Bring Your Own Model Guide

These are the steps for developers to write and modify code for machine learning models to be trained, tested, and validated according to Matrice.ai guidelines.

Step 0: Load a Sample Dataset, Run the Model, and Visualize Predictions (Recommended step to have a basic understanding)

To get started, you need to load a sample dataset, run a model (eg:ResNet) , and visualize the predictions. The complete code for these tasks using ResNet is available in a Jupyter notebook. Click here to view the notebook.

Tips : Use Google Colab or Kaggle if you do not have a GPU in your local machine.

Loading the Dataset

First, you need to load a sample dataset. Here is an example of how to load the CIFAR-10 dataset using PyTorch:

import torch
import torchvision
import torchvision.transforms as transforms

transform = transforms.Compose(
    [transforms.ToTensor(),
     transforms.Normalize((0.5, 0.5, 0.5), (0.5, 0.5, 0.5))])

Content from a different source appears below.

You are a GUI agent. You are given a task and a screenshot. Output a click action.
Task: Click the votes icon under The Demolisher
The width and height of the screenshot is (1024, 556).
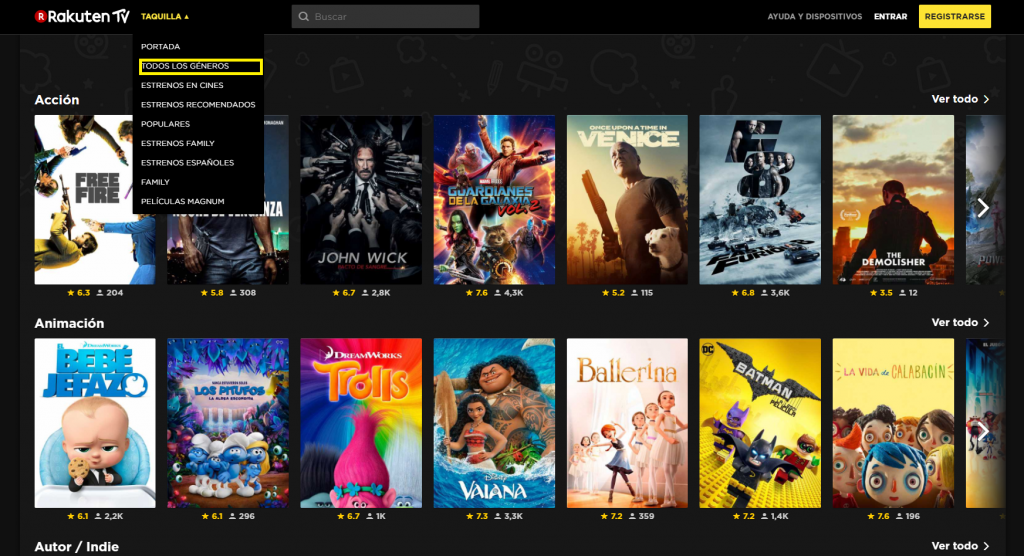point(902,293)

trainset = torchvision.datasets.CIFAR10(root='./data', train=True,
                                        download=True, transform=transform)
trainloader = torch.utils.data.DataLoader(trainset, batch_size=4,
                                          shuffle=True, num_workers=2)

testset = torchvision.datasets.CIFAR10(root='./data', train=False,
                                       download=True, transform=transform)
testloader = torch.utils.data.DataLoader(testset, batch_size=4,
                                         shuffle=False, num_workers=2)

Running the Model

Next, you need to run the ResNet model on the loaded dataset:

import torch.nn as nn
import torch.optim as optim
import torchvision.models as models

net = models.resnet18(pretrained=True)
net.fc = nn.Linear(net.fc.in_features, 10)  # CIFAR-10 has 10 classes

criterion = nn.CrossEntropyLoss()
optimizer = optim.SGD(net.parameters(), lr=0.001, momentum=0.9)

for epoch in range(2):  # loop over the dataset multiple times
    running_loss = 0.0
    for i, data in enumerate(trainloader, 0):
        inputs, labels = data
        optimizer.zero_grad()
        outputs = net(inputs)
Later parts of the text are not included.